## Latihan 1
Tuliskan nama semua mahasiswi penggagas Startec yang disebut dalam bacaan tentang alat pendeteksi daging ayam.
## Latihan 2
Teruskan bacaan tentang alat pendeteksi daging ayam mulai setelah kalimat terakhirnya.

Bagi masyarakat awam, tidak mudah membedakan daging sehat dan tidak sehat. Namun kini sebuah alat pendeteksi daging ayam potong berhasil diciptakan oleh sekelompok mahasiswa.
Startec (smart tetracycline residual kit detection) adalah inovasi yang digagas lima mahasiswi Universitas Brawijaya. Ide ini berawal dari seorang kawan mereka yang mengalami gatal-gatal hingga diopname setelah mengonsumsi daging ayam. Ternyata keluhan itu timbul karena daging yang dikonsumsi mengandung residu tetrasiklin.
Berangkat dari kasus tersebut, kelima sekawan ini memunculkan ide alat pendeteksi daging ayam. Bekti Sri Utami, Hana Razanah, Fitri Indah Permata, dan Annisa Rizqi Rafrensca dari Fakultas Kedokteran Hewan berkolaborasi dengan Puspita Diah Pravitasari dari Jurusan Kimia Fakultas MIPA.

## Data yang Ditampilkan
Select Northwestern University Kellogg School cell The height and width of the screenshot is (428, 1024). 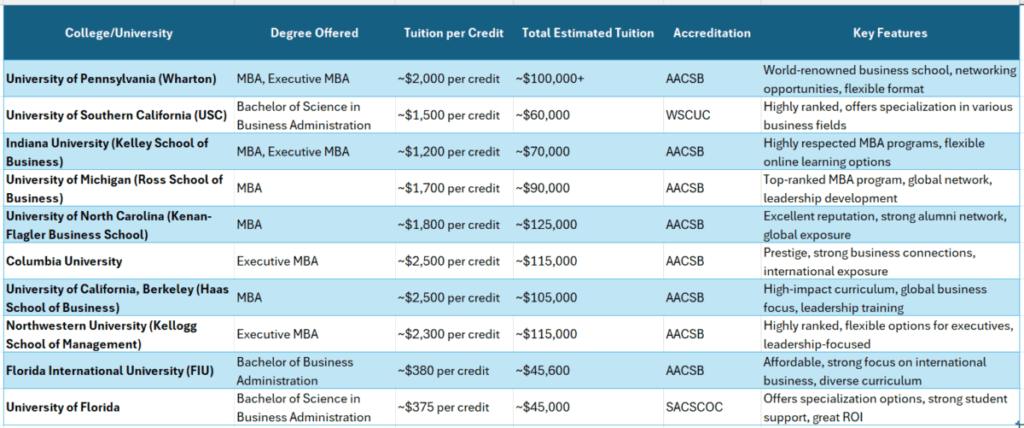pos(119,335)
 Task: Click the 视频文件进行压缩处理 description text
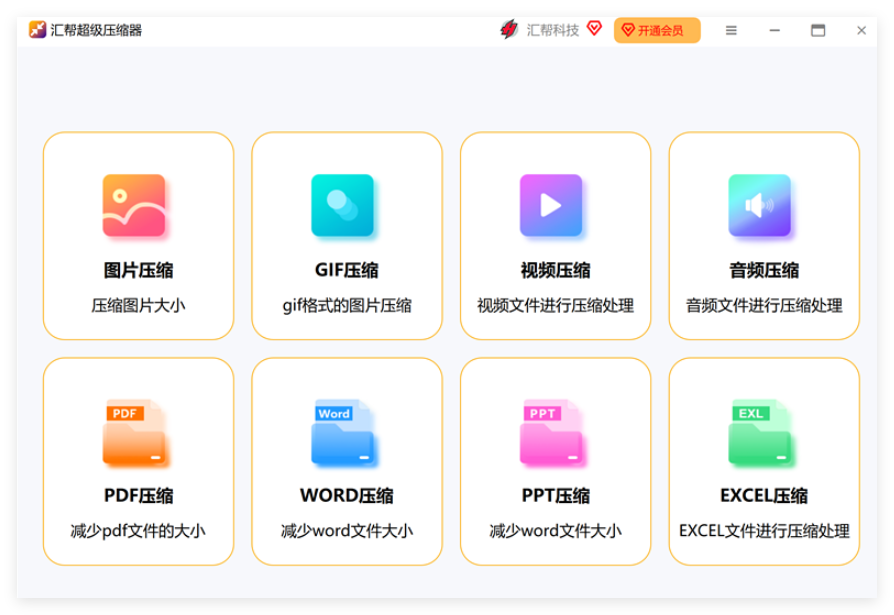click(x=555, y=306)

## Jawaban 1
Bekti Sri Utami, Hana Razanah, Fitri Indah Permata, Annisa Rizqi Rafrensca, dan Puspita Diah Pravitasari.

## Jawaban 2
Gagasan mereka yang dituangkan dalam judul "Inovasi Pembuatan Deteksi Residu Tetrasiklin pada Karkas Ayam Broiler Berbasis Acidium sulfuricum sebagai Upaya Mewujudkan Keamanan Pangan Asal Hewan" memperoleh pendanaan dari Dikti.
"Sejak Maret 2016 lalu, tim mulai merealisasikan pembuatan Startec," jelas Bekti mewakili rekan-rekannya saat ditemui akhir pekan ini.
Tetrasiklin adalah growth promotor yang diberikan kepada ayam potong. Bakteri pada ayam yang menghambat penyerapan nutrisi bisa dihilangkan melalui pemberian tetrasiklin. Ayam yang diberi tetrasiklin akan tumbuh besar lebih cepat. Tetrasiklin bisa terkandung dalam pakan ayam atau langsung diberikan sebagai growth promotor.
Dengan menggunakan Startec, siapapun dapat mendeteksi kandungan tetrasiklin dengan cepat dan mudah. Alat seukuran botol kecil air mineral ini terdiri atas penumbuk daging dan dua tabung suntik. Masing-masing tabung berisi reagen berupa asam sulfat dan EDTA (ethylendiaminetetraacetic acid).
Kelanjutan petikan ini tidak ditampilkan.